Unfortunately, Mr. Incredible, who ultimately lost his job at the insurance company, probably doesn't work at Aetna. CNN reports that, in a stunning admission, an Aetna medical director in California admitted under oath that he never looked at medical records when deciding whether to approve or deny care. California's insurance commissioner is now looking into how widespread the practice is. As the nation's third-largest health insurer, such practices, if common, could have significant implications with respect to health care, and insurance generally. With respect to the insurance industry generally, this admission probably comes as little surprise to attorneys who deal with insurance regularly.
Insurance companies have certain duties, provided by both the contract and, in Georgia, at least, by case law, that require them to act in good faith when making decisions about when to cover claims. In the case of health insurance and certain other types of insurance (disability insurance, first-party auto and homeowners insurance, and others), a statute (OCGA 33-4-6) provides penalties for cases where insurers act in bad faith. In certain cases, however, particularly health and disability insurance and plans provided by employers federal law, rather than state law, governs, and often makes it more difficult for customers to obtain benefits. The federal law (ERISA, or the Employee Retirement Income Security Act) has been broadly interpreted to give insurers a great deal of discretion in paying or denying claims. It also generally precludes jury trials when a claimant seeks to take the insurer to court.
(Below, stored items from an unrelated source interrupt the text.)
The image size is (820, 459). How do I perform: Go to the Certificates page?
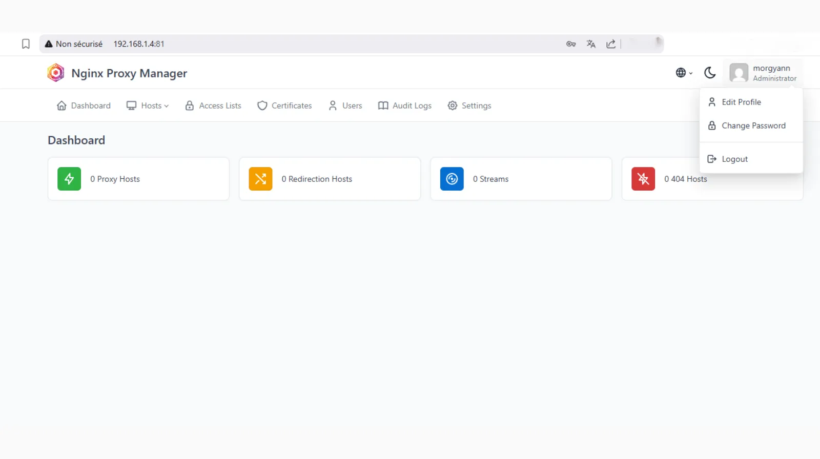pyautogui.click(x=284, y=106)
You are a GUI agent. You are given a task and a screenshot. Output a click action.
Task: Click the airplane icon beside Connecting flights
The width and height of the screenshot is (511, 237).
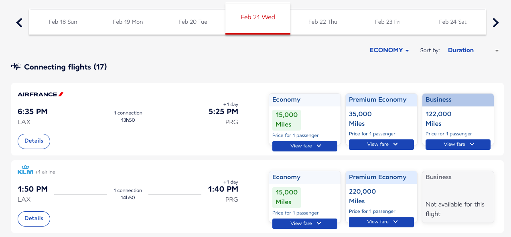point(16,67)
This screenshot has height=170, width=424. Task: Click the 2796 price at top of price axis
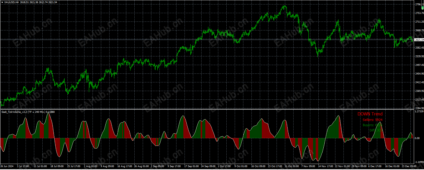pyautogui.click(x=419, y=4)
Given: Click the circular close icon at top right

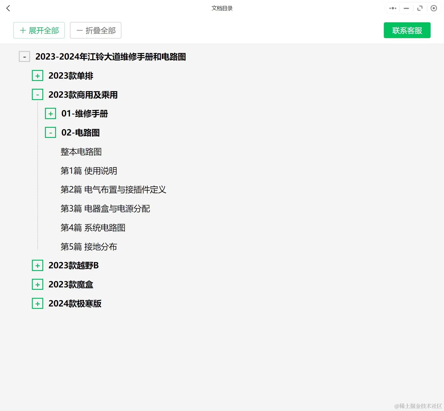Looking at the screenshot, I should pos(434,8).
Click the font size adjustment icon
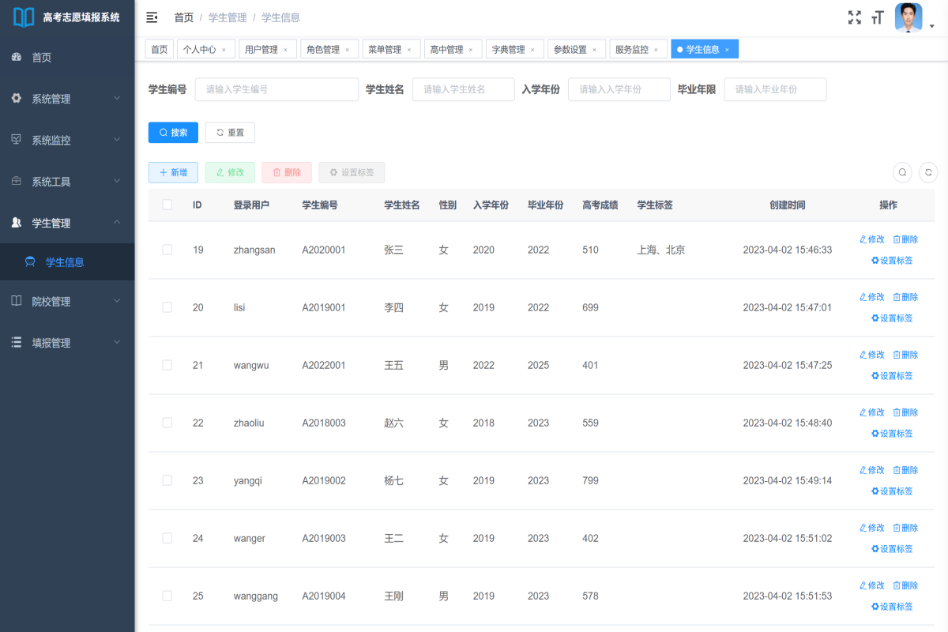This screenshot has width=948, height=632. [x=877, y=17]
Georgia law also provides certain duties for liability insurance companies when it comes to properly adjusting claims. Liability insurance comes into play when a person is sued for a negligent act (such as a car accident) and their insurance company is responsible for paying the claim. If the at-fault person's insurance company does not properly pay the claim when appropriate and protect its customer, the insurance company may be liable to its customer if the customer ends up having to pay any of the damages out of pocket. For example, in one case in which John Hadden was involved as an amicus last year, the 11th Circuit Court of Appeals (the federal appeals court covering Georgia, Florida, and Alabama) upheld an award by the federal trial court of more than $8 million where Nationwide, the at-fault driver's liability insurance company, allegedly failed to properly pay the claimants' demand for payment of $100,000 when it was demanded. Although the issues involved in such cases are distinct from the Aetna situation uncovered recently, they also commonly involve claims that the insurer failed to properly evaluate the available information regarding the claim (including sometimes not properly reviewing medical records) and therefore improperly denying, or failing to pay the full value of, a claim.